We were given a homework in a course in demography to identify several esimates of variables found in the 2017 World Population Data Sheet. For instance, we were asked to find the country or countries with the lowest total fertility rate (TFR). As usual, I found myself shaking my head scanning rows and columns of the tables in the PDF. Doing a bit of searching in Google, I found out about the site https://www.pdftoexcel.com/, which converts tables found in a PDF to spreadsheet. I uploaded the PDF file there, let the site process it for less than 2 minutes, and downloaded the resulting spreadsheet. Afterwards, I did some manual copying and pasting and categorizing of the rows. The spreadsheet file is available for download here in this link.
Now I only have to do some more data manipulation in R in order for the file to be useful for my purposes.
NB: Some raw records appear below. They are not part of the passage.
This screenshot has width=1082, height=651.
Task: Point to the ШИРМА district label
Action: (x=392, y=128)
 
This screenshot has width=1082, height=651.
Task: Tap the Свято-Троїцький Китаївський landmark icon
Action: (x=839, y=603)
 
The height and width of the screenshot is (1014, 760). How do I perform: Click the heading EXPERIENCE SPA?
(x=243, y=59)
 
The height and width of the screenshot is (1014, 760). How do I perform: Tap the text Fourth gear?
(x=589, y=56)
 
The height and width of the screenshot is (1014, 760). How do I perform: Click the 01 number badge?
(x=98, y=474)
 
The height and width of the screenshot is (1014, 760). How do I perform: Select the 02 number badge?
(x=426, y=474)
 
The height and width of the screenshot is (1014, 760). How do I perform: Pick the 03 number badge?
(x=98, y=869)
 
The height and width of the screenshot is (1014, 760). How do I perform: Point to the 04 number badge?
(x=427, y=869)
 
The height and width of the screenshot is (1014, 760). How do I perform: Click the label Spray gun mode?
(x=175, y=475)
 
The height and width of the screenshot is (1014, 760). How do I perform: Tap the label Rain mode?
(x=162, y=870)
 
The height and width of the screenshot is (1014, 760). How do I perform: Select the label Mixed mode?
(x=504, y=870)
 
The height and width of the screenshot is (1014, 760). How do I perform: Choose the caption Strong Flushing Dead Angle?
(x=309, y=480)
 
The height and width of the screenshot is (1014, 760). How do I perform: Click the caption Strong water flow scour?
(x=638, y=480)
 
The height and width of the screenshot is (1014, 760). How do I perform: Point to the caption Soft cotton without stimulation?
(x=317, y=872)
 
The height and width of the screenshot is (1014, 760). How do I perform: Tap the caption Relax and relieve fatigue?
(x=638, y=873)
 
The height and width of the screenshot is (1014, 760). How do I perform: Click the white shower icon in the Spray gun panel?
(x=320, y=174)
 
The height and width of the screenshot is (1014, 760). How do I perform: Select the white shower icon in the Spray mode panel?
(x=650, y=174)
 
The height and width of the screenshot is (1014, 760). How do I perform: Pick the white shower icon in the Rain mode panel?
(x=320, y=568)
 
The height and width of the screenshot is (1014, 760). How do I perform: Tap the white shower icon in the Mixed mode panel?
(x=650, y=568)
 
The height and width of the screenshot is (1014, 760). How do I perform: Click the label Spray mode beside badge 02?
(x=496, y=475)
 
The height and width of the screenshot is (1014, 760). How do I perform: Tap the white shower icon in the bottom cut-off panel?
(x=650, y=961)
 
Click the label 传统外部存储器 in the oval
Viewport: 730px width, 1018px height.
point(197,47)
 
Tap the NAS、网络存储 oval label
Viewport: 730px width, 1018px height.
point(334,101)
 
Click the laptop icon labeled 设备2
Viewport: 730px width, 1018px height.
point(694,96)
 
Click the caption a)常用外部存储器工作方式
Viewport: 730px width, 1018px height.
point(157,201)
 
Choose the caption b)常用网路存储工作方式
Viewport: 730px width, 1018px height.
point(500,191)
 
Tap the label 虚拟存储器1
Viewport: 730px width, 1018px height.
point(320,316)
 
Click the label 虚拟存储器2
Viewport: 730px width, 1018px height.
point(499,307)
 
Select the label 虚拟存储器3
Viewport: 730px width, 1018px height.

# load the required packages
library(tidyverse)
library(data.table)
library(DT)
# import the file
wpds <- fread("wpds.csv", na.strings = c("-", "", "NA"))
# do some fixes
wpds <- wpds %>% mutate(
# remove the comma in each numeric entry
`GNI per Capita PPPc 2016` = as.numeric(gsub(",","",`GNI per Capita PPPc 2016`)),
`Population mid-2017 (millions)` = as.numeric(gsub(",","",`Population mid-2017 (millions)`)),
`Population mid-2030 (millions)` = as.numeric(gsub(",","",`Population mid-2030 (millions)`)),
`Population mid-2050 (millions)` = as.numeric(gsub(",","",`Population mid-2050 (millions)`)),
`Population per Square Kilometer of Arable Land (thousands)` = as.numeric(gsub(",","",`Population per Square Kilometer of Arable Land (thousands)`)),
`Population Ages 15-24 mid-2017 (millions)` = as.numeric(gsub(",","",`Population Ages 15-24 mid-2017 (millions)`)),
`Population Ages 15-24 mid-2050 (millions)` = as.numeric(gsub(",","",`Population Ages 15-24 mid-2050 (millions)`)),
# the blanks correspond to a country
Category = case_when(is.na(Category)~"Country", TRUE~as.character(Category))
)
Now, it is only a matter of using DT::datatable.
wpds %>% datatable()